_GIVEN INSTRUCTION 1_
Reproduce verbatim the part of the VGG19 notebook excerpt that opens with the words containing "100%|██████████| 10222/10222 [00:24<00:00, 415.70it/s]" and closes with "cv2.resize(cv2.imread(filedir), (224, 224)).astype(np.float32)".
_GIVEN INSTRUCTION 2_
Answer these questions using the VGG19 notebook excerpt.
(a) What value is assigned to im_size?
(b) Which file is read into df_test?
(c) According to the comment in the excerpt, how does VGG19 compare with VGG16?
_GIVEN INSTRUCTION 3_
State whether each statement agrees with the VGG19 notebook excerpt. Answer yes or no, and quote the deciding words.
(a) The training labels are read from '../labels.csv'.
(b) The one-hot encoding is created with sparse set to False.
(c) The resize_image function resizes images to 299 by 299.

In [4]:
import numpy as np #linalg
import pandas as pd #IO

import os
from tqdm import tqdm
from sklearn import preprocessing
from sklearn.model_selection import train_test_split
import cv2

from os import listdir, makedirs, getcwd, remove
from os.path import isfile, join, abspath, exists, isdir, expanduser
from shutil import copy2

import datetime
import re

#Using TensorFlow 
import keras


In [5]:
# VGG19 is slower but more accurate than VGG16
from keras.applications.vgg19 import VGG19 
from keras.models import Model
from keras.layers import Dense, Dropout, Flatten

In [6]:
print("\nReading Files")
df_train = pd.read_csv('../labels.csv')
df_test = pd.read_csv('../sample_submission.csv')

#Format data into sample submission format
print("\nFormatting Data and Submission Type")
targets_series = pd.Series(df_train['breed'])
one_hot = pd.get_dummies(targets_series, sparse = True)
one_hot_labels = np.asarray(one_hot)


Reading Files

Formatting Data and Submission Type


In [7]:
#Set the Image Rescale size
print("\nBuilding Training Test...")
im_size = 224

#Build the training arrays
x_train = []
y_train = []
x_test = []

i = 0 
for f, breed in tqdm(df_train.values):
    img = cv2.imread('../train/{}.jpg'.format(f))
    label = one_hot_labels[i]
    x_train.append(cv2.resize(img, (im_size, im_size)))
    y_train.append(label)
    i += 1
    
for f in tqdm(df_test['id'].values):
    img = cv2.imread('../test/{}.jpg'.format(f))
    x_test.append(cv2.resize(img, (im_size, im_size)))

  0%|          | 36/10222 [00:00<00:29, 345.21it/s]


Building Training Test...


100%|██████████| 10222/10222 [00:24<00:00, 415.70it/s]
100%|██████████| 10357/10357 [00:24<00:00, 424.88it/s]


In [11]:
def resize_image(filedir):
    im = cv2.resize(cv2.imread(filedir), (224, 224)).astype(np.float32)
    im = im.transpose((2,0,1))
    im = np.expand_dims(im, axis=0)
    return im

In [12]:
print("\nBuilding Training Test...")
im_size = 224

#Build the training arrays
x_train = []
y_train = []
x_test = []


Building Training Test...

_GIVEN INFORMATION_
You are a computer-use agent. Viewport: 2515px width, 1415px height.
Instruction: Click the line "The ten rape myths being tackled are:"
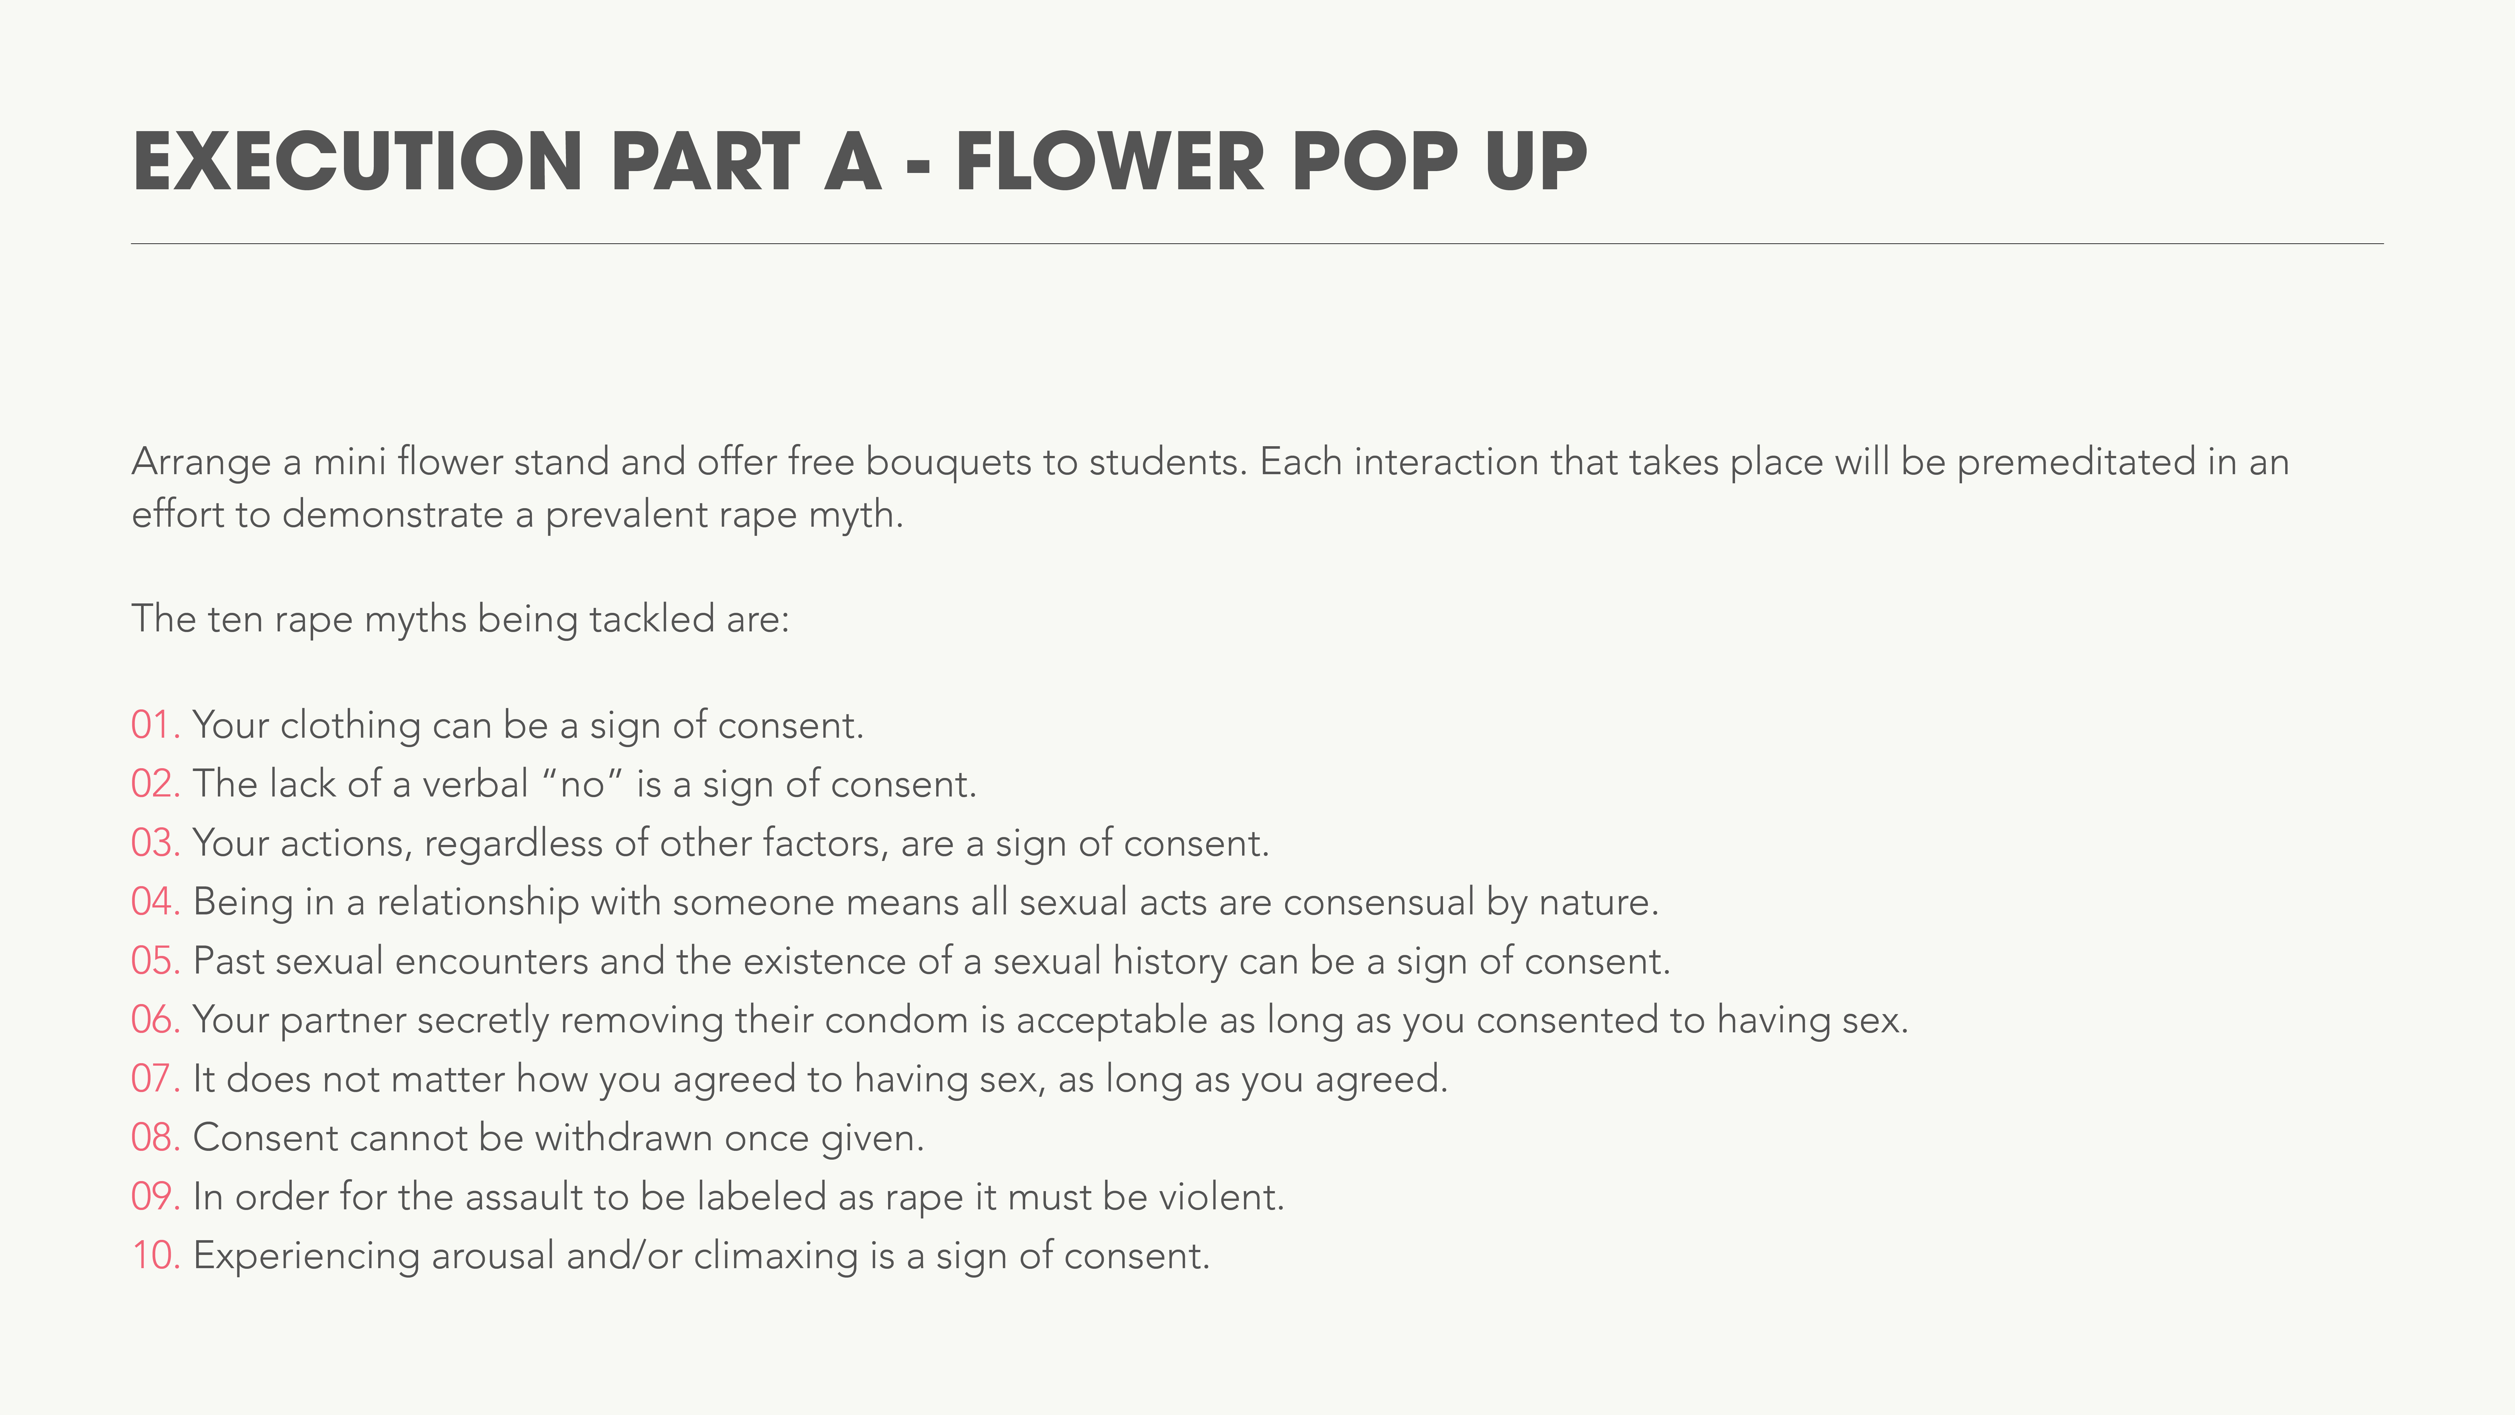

_RIGHT ANSWER 1_
100%|██████████| 10222/10222 [00:24<00:00, 415.70it/s]
100%|██████████| 10357/10357 [00:24<00:00, 424.88it/s]


In [11]:
def resize_image(filedir):
    im = cv2.resize(cv2.imread(filedir), (224, 224)).astype(np.float32)

_RIGHT ANSWER 2_
(a) 224
(b) '../sample_submission.csv'
(c) VGG19 is slower but more accurate than VGG16.

_RIGHT ANSWER 3_
(a) Yes: "df_train = pd.read_csv('../labels.csv')"
(b) No: "one_hot = pd.get_dummies(targets_series, sparse = True)"
(c) No: "im = cv2.resize(cv2.imread(filedir), (224, 224)).astype(np.float32)"